# Stated problem
Format the records from the line with "Screen dimensions: 644x324" to the line with "[x=8, y=180]", both included, as a Markdown table with the columns Row and Text. Number each line and skip blank lines. Leave the pictures out of the table.

# Records shown
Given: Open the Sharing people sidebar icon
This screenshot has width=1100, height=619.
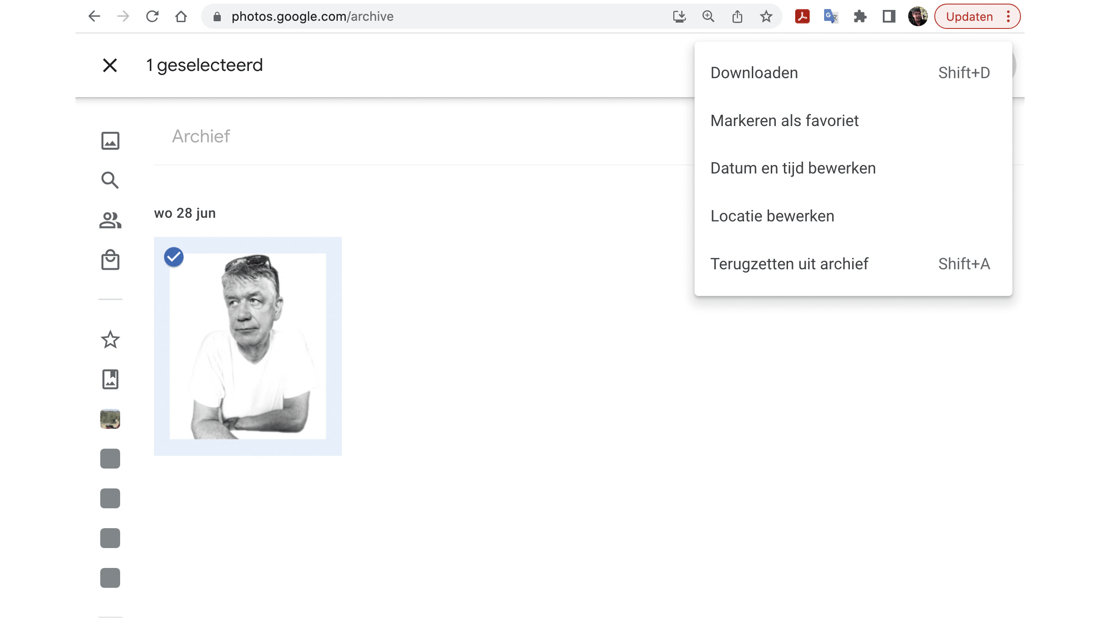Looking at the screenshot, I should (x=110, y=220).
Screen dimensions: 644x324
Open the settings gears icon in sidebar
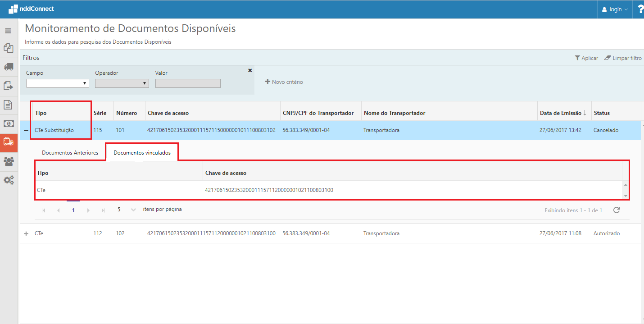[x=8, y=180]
...
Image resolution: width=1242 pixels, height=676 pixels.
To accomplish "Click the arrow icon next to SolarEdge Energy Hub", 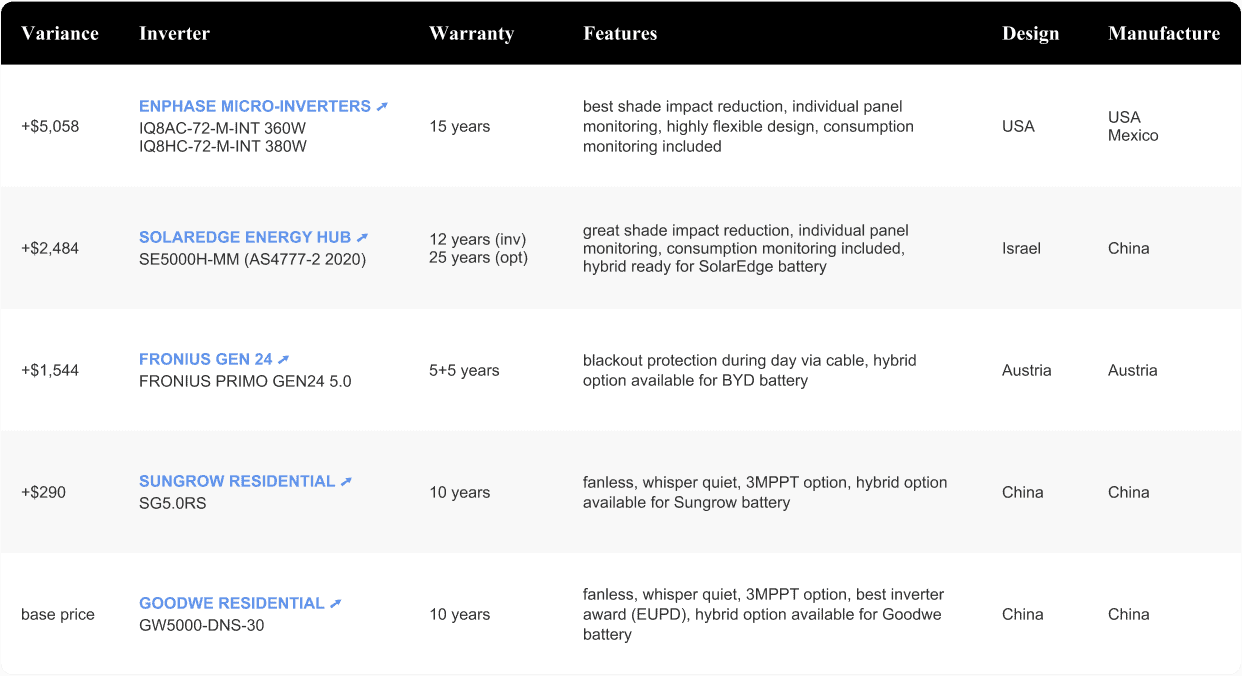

# Solution
| Row | Text |
|---|---|
| 1 | Screen dimensions: 644x324 |
| 2 | Open the settings gears icon in sidebar |
| 3 | [x=8, y=180] |